• **PROBLEM TO WORK ON**
Please pick up the article on Taiwan Semiconductor's $100 billion U.S. investment and write its continuation, starting after its final sentence.
══ DOCUMENT PASSAGE ══
Taiwan Semi's $100 Billion Investment: Fate of the Chipmakers

Economists have floated the effects of tariffs on the global economy, but investors need to realize that these views are just that—opinions. Opinions based on theory that may or may not play out in the end, so what matters more is what is actually happening in the economy and the markets today. The answer is clear in this case, and that is increased interest for the biggest technology sector names to invest in the United States rather than away from it.

Companies like Apple Inc. (NASDAQ: AAPL), Oracle Co. (NYSE: ORCL), and others have decided to invest billions in their presence within the United States economy and manufacturing process. Now, economists would have suggested that tariffs might have caused the opposite effect to drive these names further away from dealing with the United States. Just the opposite happened, but one player in particular stands out in importance.

Taiwan Semiconductor Manufacturing (NYSE: TSM) has announced its latest round of investment in the United States, this time up to $100 billion, on top of its previous $65 billion position. This is important because Taiwan Semiconductor owns over 90% of the semiconductor supply chain, essential to the future of artificial intelligence and essentially all other chips needed in several industries.

Taiwan Semiconductor Stock: Unpriced Potential

Now that shares of Taiwan Semiconductor stock have traded down to 80% of their 52-week high, investors might wonder whether that makes for a potentially good buying opportunity today. While the expansion of their manufacturing presence in the United States is definitely bullish, investors shouldn’t get too carried away just yet.
═══
══ COLLECTED DATA ══
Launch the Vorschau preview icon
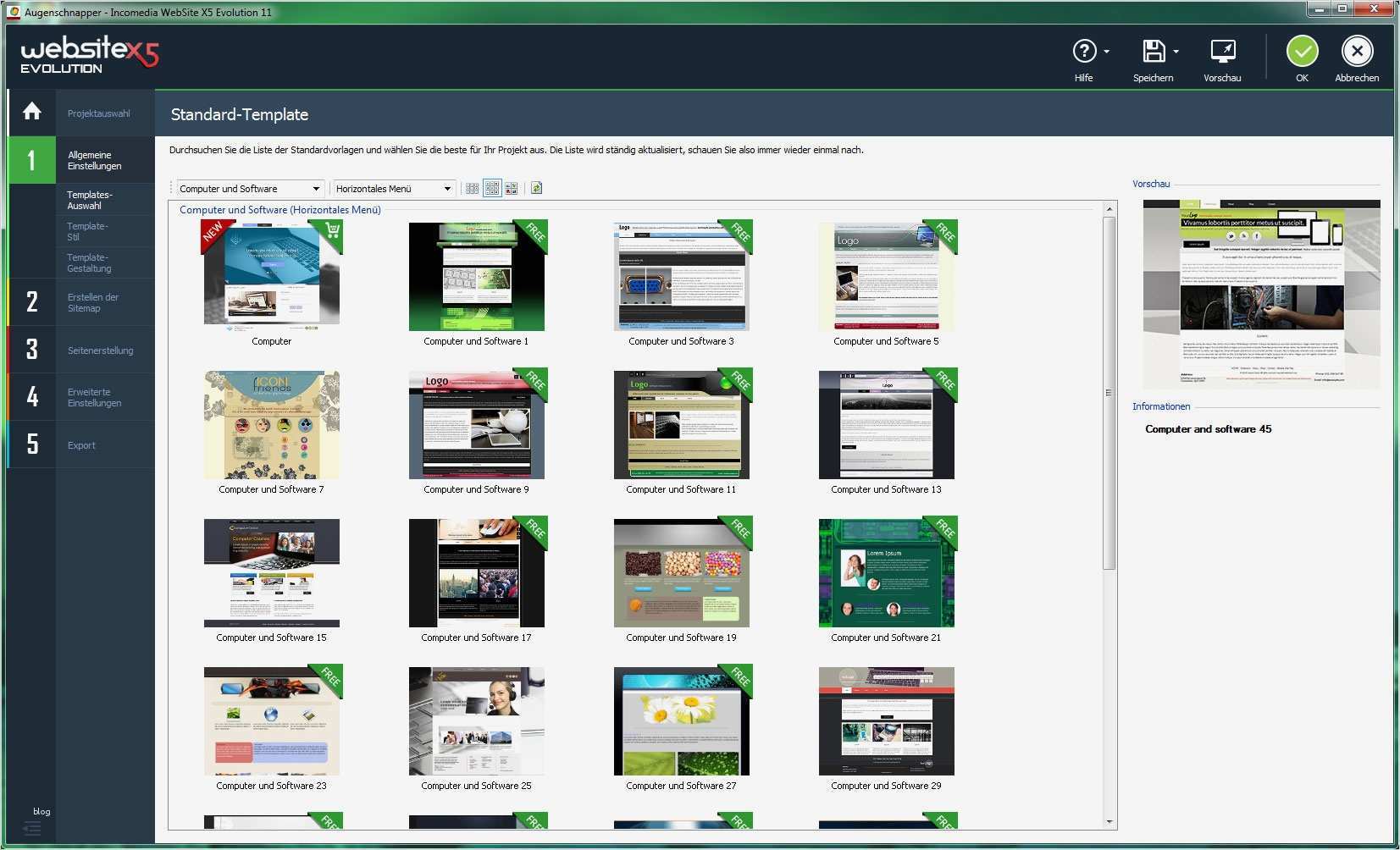The height and width of the screenshot is (850, 1400). point(1222,52)
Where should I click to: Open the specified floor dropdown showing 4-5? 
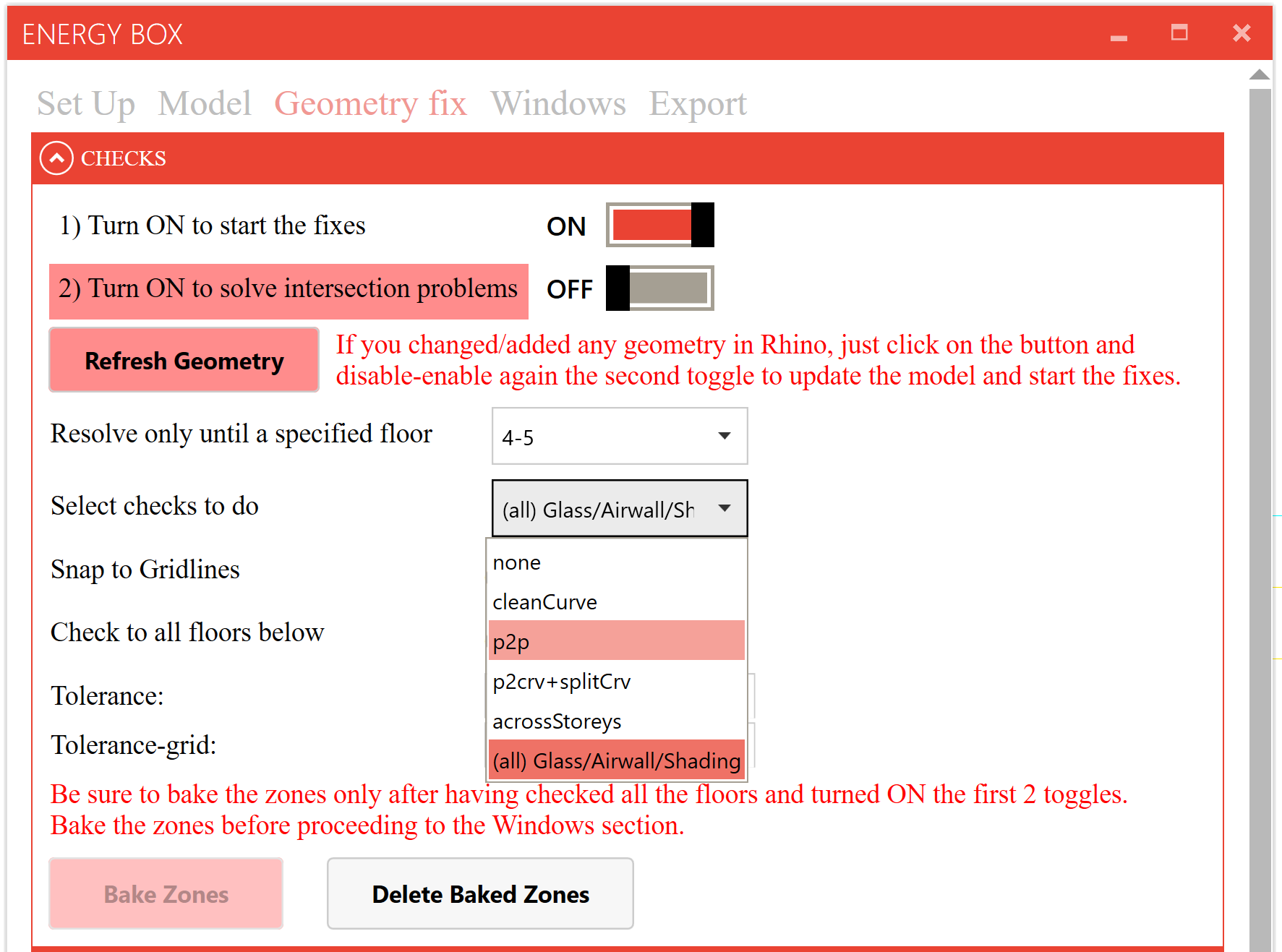(619, 436)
═══
• **EXERCISE RESULT**
First, they should check with the markets and Wall Street analysts. For starters, Barclays analysts decided to reiterate their Overweight rating on Taiwan Semiconductor stock as of January 2025, this time also boosting their valuation targets to a high of $255 per share. They call for not only a new 52-week high but also a net rally of 38% from today’s price.

Faced with this upside potential and the considerable outcome from this new investment in the United States, which might bring on additional institutional capital investment, investors can now note clear evidence pointing to the decline and capitulation from short sellers.

Over the past month, up to 9% of Taiwan Semiconductor’s short interest has declined as short sellers decide that the risk is not worth the reward at today’s lows. At the same time that these short sellers abandoned their views, up to $9.8 billion of institutional capital also made its way into the company over the past quarter.

Now that investors see the upside potential in Taiwan Semiconductor after its most recent investment announcement, it is time to understand how this might affect the rest of the chip industry.

NVIDIA’s Redemption Time at $110 Per Share

It’s almost as if the market knew that Taiwan Semiconductor would announce the positive news ahead of time since shares of NVIDIA Co. (NASDAQ: NVDA) bottomed a day prior at around $110 to $115 per share and are now attempting to recover their ground after selling down to 77% of their 52-week highs.

As of February 2025, analysts at Cantor Fitzgerald also saw NVIDIA stock falling into an Overweight rating. The stock commands a valuation of up to $200 per share, calling for an implied upside potential of 70.5% from where it trades today.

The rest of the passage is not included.